Sandhya Krishnan
Postdoctoral Research Fellow at the University of Arkansas at Little Rock
Former NSF Postdoctoral Research Fellow at University of Colorado at Boulder
Former Postdoc Associate with FLAMEnet
Postdoctoral Research Fellow at the University of Arkansas at Little Rock
Former NSF Postdoctoral Research Fellow at University of Colorado at Boulder
Former Postdoc Associate with FLAMEnet
Not many people can say that they found a job they enjoy through failure! While I fell in love with the neurosciences at the University of Michigan, I never considered anything but medical school. Meeting failure after academic failure at Wayne State University School of Medicine led me to re-evaluate how I learned and what I loved what about learning with help from supportive counsellors and faculty. Leaving medical school, I worked in K-12 education before starting a graduate program in Science Education at the University of Georgia.

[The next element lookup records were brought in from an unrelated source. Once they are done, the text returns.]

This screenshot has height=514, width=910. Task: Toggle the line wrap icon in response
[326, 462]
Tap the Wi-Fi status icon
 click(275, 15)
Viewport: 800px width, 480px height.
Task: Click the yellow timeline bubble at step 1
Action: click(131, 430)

My own experiences translated into my dissertation research, examining whether and how students' failures could lead to learning in science. I studied how students made sense of failure and how their understandings of failure contributed to fitting into the scientific community in certain ways that only failure could do. This work led me to FLAMEnet, a community of scientists, psychologists, and educators who were also thinking about how to utilize challenges in STEM learning into learning opportunities... and a few years later, I became a postdoc with this same research coordination network. While a postdoc with FLAMEnet, my incredible mentors (Dr. Jen Heemstra, Dr. Lou Charkoudian, and Dr. Lisa Corwin) supported me in writing and submitting my first NSF grant proposal.

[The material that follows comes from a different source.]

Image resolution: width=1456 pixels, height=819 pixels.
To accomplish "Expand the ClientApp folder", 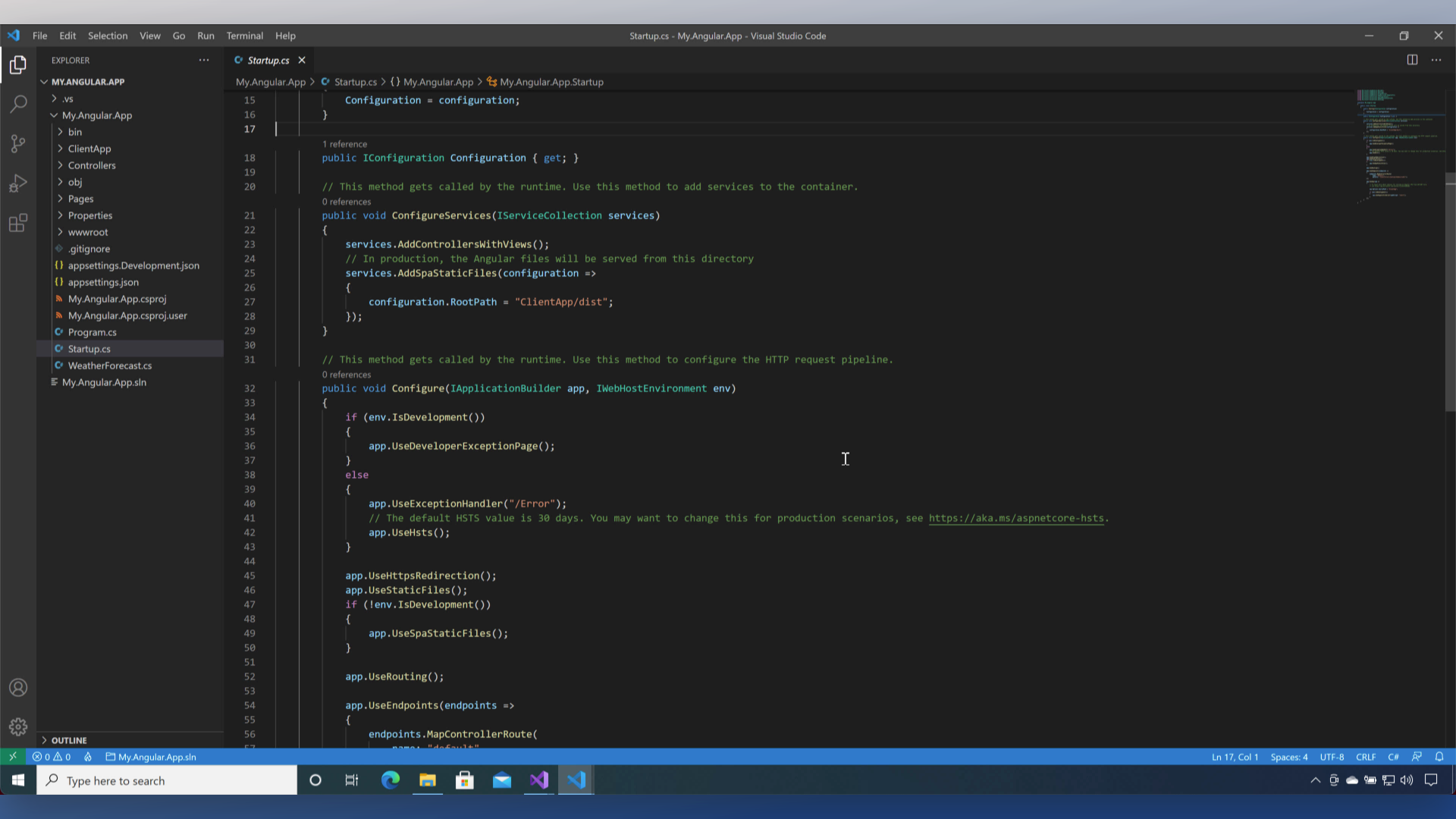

As a recipient of the NSF STEM Education Postdoctoral Research Fellowship in the inaugural year of this program, I had the enormous privilege of working with Dr. Lisa Corwin more closely to conduct a large-scale investigation into student failures in course-based research experiences across the nation. Through this project, we worked with fantastic instructors passionate about science and learning and heard incredible stories of resilience from students. Now, in a project led by our graduate student, Manuela Mejia, we're also investigating how scientists experience failure and the supports that helped them navigate these experiences, hoping to create resources for students to connect with scientist stories!
I'm currently at the University of Arkansas at Little Rock, where I'm working with another fantastic team: Dr. Mark Baillie, Dr. Michael Moore, and Dr. Lundon Pinneo. They've built an enthusiastic community of faculty who've spent multiple years transforming their pedagogical practices. My task is to figure out how to evaluate what impacts this institutional change initiative has had on the faculty and student body at Little Rock and what elements can be efficiently and effectively adopted at other campuses.
My experiences with failure led me to research that I love, a job I love, all while working with people who inspire me. I love to chat about what I do and the experiences that led me here, so please do reach out to me if you want to know more!
Outside of work, you'll find me on a trail with my Great Pyrenees puppy (Alfie!), attempting to learn the guitar and various languages, and traveling to meet friends and family around the world.